The sole issue for decision is whether petitioners qualify
for an exception under section 72(t)(2)(E) to a section 72(t)(1)
10-percent additional tax with respect to an early distribution
from an individual retirement account (IRA).
FINDINGS OF FACT
Some of the facts have been stipulated and are so found.
At the time the petition was filed, petitioners resided in
Bogota, New Jersey.
During the 2002 spring and fall semesters, petitioners’ son
attended New York University (NYU) full time and resided in an
NYU dormitory.
In December of 2001, apparently out of family savings and
resources, petitioners made an $18,000 tuition payment to NYU on
behalf of their son.
In the fall of 2002, to finance his educational expenses,
petitioners’ son obtained a $19,263 student loan.
In 2002, neither petitioners nor their son made any
repayments on the above student loan, and petitioners did not
make tuition payments on behalf of their son.
Sometime in 2002, petitioner Mary Duronio received a
$19,900 early distribution from her IRA. At the time of the
distribution Mary had not attained age 59-1/2.
- 3 -
On petitioners’ timely filed 2002 joint Federal income tax
return, petitioners reported Mary’s entire $19,900 early IRA
distribution as taxable, but petitioners did not calculate
thereon a section 72(t)(1) early distribution 10-percent
additional tax.
On audit, respondent determined that the section 72(t)(1)
10-percent additional tax applied to Mary’s $19,900 early IRA
distribution.
OPINION
In general, a distribution from an IRA to a taxpayer prior
to the taxpayer attaining age 59-1/2 is subject to a 10-percent
additional tax on the taxable amount of the early distribution.
Sec. 72(t)(1).
Among other exceptions not here relevant, a taxpayer may be
able to reduce the amount of an early distribution from an IRA
that is subject to the 10-percent additional tax by the amount of
a taxpayer’s qualified higher educational expenses paid in the
year of the early distribution (educational exception).1 Sec.
72(t)(2)(E).
Generally, tuition, fees, books, supplies, equipment, and,
in some circumstances, room and board relating to attendance by a
1
The sec. 72(t)(2)(E) higher educational exception applies
only to qualified plans that meet the sec. 7701(a)(37) definition
of an individual retirement plan, i.e., individual retirement
accounts and individual retirement annuities.
- 4 -
taxpayer and a taxpayer’s children at an eligible educational
institution qualify as educational expenses. Sec. 72(t)(7); sec.
529(e)(3)(A) and (B).
Petitioners argue that because money is fungible
petitioners’ December 2001 $18,000 NYU tuition payment for their
son should be deemed to have been funded not in 2001 but in 2002
by the $19,900 early IRA distribution Mary received. Petitioners
also appear to argue that they guaranteed their son’s 2002
$19,263 student loan and that petitioners’ loan guarantee should
be treated as a $19,263 payment on their son’s educational
expenses.
Petitioners also allege that in 2002 petitioners paid other
miscellaneous educational expenses of their son.

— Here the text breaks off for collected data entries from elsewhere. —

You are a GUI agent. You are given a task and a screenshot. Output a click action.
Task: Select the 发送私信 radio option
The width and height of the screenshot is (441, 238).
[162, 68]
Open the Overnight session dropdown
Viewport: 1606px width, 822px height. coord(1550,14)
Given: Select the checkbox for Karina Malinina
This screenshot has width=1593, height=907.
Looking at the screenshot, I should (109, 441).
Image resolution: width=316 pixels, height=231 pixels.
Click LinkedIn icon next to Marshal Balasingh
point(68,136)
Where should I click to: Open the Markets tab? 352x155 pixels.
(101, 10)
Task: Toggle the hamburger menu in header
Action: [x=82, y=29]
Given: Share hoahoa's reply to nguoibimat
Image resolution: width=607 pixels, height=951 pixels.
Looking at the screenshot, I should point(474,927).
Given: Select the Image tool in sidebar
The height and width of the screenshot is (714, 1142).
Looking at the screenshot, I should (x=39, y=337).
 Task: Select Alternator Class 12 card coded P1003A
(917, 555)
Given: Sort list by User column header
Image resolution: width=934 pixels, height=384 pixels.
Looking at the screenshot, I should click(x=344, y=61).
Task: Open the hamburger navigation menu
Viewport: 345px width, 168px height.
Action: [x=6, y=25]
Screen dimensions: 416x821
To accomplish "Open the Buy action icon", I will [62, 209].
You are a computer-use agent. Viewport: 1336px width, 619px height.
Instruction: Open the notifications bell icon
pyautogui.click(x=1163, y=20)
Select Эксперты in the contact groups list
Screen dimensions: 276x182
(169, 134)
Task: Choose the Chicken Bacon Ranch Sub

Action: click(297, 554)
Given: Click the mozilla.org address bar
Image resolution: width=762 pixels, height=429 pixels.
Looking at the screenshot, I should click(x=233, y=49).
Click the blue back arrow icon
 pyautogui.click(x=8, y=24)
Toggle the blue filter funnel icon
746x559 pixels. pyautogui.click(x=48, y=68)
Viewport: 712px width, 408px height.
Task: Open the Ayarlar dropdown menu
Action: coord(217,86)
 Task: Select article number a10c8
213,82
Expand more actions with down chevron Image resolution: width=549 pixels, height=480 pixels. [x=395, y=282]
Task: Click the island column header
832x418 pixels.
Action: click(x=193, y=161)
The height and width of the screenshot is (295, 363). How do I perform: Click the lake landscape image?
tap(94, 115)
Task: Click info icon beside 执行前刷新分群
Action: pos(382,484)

We reject petitioners’ arguments.
Petitioners’ December 2001 $18,000 tuition payment for their
son may have necessitated Mary’s $19,900 2002 early IRA
distribution. However, qualified higher educational expenses
paid in a year other than the year of an early IRA distribution
do not reduce the amount of the early distribution subject to the
10-percent additional tax. See Lodder-Beckert v. Commissioner,
T.C. Memo. 2005-162.
Because petitioners have not produced credible evidence that
they guaranteed the $19,263 student loan their son obtained in
2002, we do not address the merits of petitioners’ argument that
- 5 -
the alleged loan guarantee should be treated as a payment of
their son’s educational expenses. Further, petitioners have not
established that in 2002 petitioners paid any of their son’s
other educational expenses.
The Court suggested that petitioners contact NYU officials
to obtain documentation relating to their son’s student loans and
educational expenses. None has been provided.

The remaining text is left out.